It is clear that plurality concerns have not been offset by the promise of diversity associated with the spread of digital media. Online news consumption has been converging around traditional news brands for some time and testimony presented to the Leveson Inquiry demonstrated the enduring capacity of dominant media groups to pressure and influence the policy agenda in surreptitious ways.
We need a new approach to plurality that recognises (but does not shy away from) the complexities in both measuring and remedying media concentration. Furthermore it should adopt a twin focus on both the ownership and funding of news and current affairs
Recommendations:
- We need a system of clear ownership thresholds, established in law, and applied both within and across key sectors for news and current affairs. These should at as triggers for intervention rather than definitive market caps.

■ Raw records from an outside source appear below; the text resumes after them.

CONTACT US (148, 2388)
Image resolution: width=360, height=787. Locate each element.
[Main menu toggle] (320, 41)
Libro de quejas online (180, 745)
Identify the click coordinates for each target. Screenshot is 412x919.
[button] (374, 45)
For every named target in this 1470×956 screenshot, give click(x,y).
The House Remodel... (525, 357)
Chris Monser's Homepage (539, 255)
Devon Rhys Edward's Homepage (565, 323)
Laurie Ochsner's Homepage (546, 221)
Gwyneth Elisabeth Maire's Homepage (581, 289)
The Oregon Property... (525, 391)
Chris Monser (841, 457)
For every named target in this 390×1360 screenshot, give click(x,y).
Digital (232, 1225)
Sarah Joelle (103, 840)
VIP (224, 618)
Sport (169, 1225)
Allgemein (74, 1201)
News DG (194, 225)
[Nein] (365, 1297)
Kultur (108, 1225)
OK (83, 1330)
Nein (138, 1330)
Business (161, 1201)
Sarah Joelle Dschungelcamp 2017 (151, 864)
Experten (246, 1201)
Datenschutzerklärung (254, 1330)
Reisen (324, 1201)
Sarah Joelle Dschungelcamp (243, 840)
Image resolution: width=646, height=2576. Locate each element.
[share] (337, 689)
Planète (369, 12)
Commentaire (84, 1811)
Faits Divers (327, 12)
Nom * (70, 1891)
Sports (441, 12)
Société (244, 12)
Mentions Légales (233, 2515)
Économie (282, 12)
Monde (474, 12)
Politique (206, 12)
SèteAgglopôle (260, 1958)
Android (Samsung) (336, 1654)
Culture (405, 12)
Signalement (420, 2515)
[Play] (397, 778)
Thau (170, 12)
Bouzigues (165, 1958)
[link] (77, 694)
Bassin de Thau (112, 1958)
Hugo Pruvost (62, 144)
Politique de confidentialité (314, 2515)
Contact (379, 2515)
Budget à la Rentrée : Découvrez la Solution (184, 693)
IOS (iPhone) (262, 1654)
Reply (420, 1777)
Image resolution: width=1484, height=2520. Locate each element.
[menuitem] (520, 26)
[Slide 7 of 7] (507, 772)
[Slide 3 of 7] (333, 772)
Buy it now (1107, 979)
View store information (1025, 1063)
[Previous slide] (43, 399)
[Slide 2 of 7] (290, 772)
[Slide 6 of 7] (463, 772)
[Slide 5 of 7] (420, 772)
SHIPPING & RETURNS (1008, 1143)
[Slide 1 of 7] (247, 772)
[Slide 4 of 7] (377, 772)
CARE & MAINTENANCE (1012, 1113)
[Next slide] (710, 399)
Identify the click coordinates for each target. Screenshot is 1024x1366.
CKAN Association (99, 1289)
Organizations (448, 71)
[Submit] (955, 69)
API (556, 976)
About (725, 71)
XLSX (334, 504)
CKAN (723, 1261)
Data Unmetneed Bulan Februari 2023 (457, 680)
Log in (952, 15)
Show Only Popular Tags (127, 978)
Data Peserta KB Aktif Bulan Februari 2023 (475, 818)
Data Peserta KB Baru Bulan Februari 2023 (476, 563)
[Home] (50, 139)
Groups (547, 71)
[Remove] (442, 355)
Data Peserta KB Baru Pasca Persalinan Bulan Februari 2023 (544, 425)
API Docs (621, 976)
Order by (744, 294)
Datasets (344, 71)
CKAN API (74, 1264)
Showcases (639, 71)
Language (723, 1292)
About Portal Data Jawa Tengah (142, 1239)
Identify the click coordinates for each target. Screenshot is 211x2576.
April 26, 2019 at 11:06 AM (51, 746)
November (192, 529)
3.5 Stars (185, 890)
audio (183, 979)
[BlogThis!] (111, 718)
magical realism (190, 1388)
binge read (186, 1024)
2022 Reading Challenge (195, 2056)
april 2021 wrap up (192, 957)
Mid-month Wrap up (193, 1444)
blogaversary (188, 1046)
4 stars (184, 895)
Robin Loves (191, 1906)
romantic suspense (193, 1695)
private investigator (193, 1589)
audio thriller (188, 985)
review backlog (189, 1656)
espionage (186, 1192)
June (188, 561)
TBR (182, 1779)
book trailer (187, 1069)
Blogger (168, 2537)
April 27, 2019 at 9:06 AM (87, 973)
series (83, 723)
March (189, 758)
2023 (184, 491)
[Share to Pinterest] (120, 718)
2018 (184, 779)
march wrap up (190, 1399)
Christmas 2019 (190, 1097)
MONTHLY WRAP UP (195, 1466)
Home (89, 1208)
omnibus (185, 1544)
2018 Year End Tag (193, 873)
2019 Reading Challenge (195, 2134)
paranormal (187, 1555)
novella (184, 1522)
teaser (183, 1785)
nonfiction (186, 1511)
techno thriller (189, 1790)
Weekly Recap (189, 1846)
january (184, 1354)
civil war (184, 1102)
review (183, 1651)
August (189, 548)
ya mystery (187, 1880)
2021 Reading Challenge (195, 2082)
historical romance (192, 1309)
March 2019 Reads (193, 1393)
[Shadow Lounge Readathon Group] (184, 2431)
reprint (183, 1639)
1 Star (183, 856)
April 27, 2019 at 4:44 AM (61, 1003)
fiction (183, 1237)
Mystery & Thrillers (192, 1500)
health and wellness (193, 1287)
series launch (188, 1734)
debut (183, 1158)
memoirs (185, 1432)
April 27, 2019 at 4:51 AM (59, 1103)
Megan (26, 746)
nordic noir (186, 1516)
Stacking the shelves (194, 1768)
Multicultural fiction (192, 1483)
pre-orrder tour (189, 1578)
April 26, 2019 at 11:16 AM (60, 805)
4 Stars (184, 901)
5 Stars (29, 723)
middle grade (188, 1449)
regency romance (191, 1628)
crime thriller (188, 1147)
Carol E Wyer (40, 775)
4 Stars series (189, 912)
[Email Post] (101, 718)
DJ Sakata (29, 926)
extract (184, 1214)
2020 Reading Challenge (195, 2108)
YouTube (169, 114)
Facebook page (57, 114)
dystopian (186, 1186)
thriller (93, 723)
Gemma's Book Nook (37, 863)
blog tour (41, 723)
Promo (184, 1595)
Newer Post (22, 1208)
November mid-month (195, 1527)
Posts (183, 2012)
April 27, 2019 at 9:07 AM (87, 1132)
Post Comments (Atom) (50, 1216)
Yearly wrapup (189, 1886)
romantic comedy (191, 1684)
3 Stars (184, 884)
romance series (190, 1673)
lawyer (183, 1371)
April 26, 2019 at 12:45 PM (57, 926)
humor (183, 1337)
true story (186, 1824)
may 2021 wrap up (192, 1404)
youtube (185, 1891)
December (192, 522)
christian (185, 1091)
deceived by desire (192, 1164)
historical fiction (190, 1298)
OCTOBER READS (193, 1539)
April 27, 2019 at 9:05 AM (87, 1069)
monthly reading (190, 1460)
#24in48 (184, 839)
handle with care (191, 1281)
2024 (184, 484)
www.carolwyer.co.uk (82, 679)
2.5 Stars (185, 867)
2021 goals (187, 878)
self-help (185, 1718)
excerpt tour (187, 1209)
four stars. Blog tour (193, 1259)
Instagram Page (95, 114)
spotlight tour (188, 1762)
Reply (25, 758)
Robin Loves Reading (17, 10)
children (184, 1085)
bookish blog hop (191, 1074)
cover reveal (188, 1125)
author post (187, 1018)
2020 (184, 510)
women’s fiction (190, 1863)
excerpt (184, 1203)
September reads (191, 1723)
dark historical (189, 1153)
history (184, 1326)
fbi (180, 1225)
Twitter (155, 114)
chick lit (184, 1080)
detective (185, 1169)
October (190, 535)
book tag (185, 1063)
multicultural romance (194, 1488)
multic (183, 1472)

- The key sectors for news and current affairs include newspapers, television, radio and online news. Plurality should be measured based on standard audience share indicators. For newspapers, television and radio, these should be derived from established regular industry audits. For online news, audience share should be based on traffic to the top 50 news websites (as adopted by Ofcom’s public interest test report on News Corp’s proposed buy-out of BSkyB).
- A first level threshold within sub-markets should be a 15 percent audience share, triggering behavioural remedies in the form of public interest obligations. These should be aimed principally at ensuring journalist and editorial autonomy within dominant news organisations so that owners and shareholders cannot exert undue influence over news output.
- A second level threshold within sub-markets should be a 20 percent audience share, triggering structural remedies in the form of shareholder dilution or equity carve-out. These should be aimed at ensuring that no individual or entity has a controlling share in an outlet, or group of outlets, that commands more than 20 percent of a given audience.
- At the cross-media level, measurement of plurality should be based on the core industry revenues of the aforementioned key sectors. A 15 percent threshold should trigger a structural remedy in the form of enforced divestment.
- A fund should be established along the lines agreed recently between Google and news publishers in France and Belgium. This should be administered by an independent Public Media Trust with a clear set of funding criteria, transparent procedures and an accountable system of appointments and administration. The body will support local and niche news providers either directly, or via established media organisations (for whom funding will be contingent on recruitment of entry-level journalists or commissioning content from independent providers).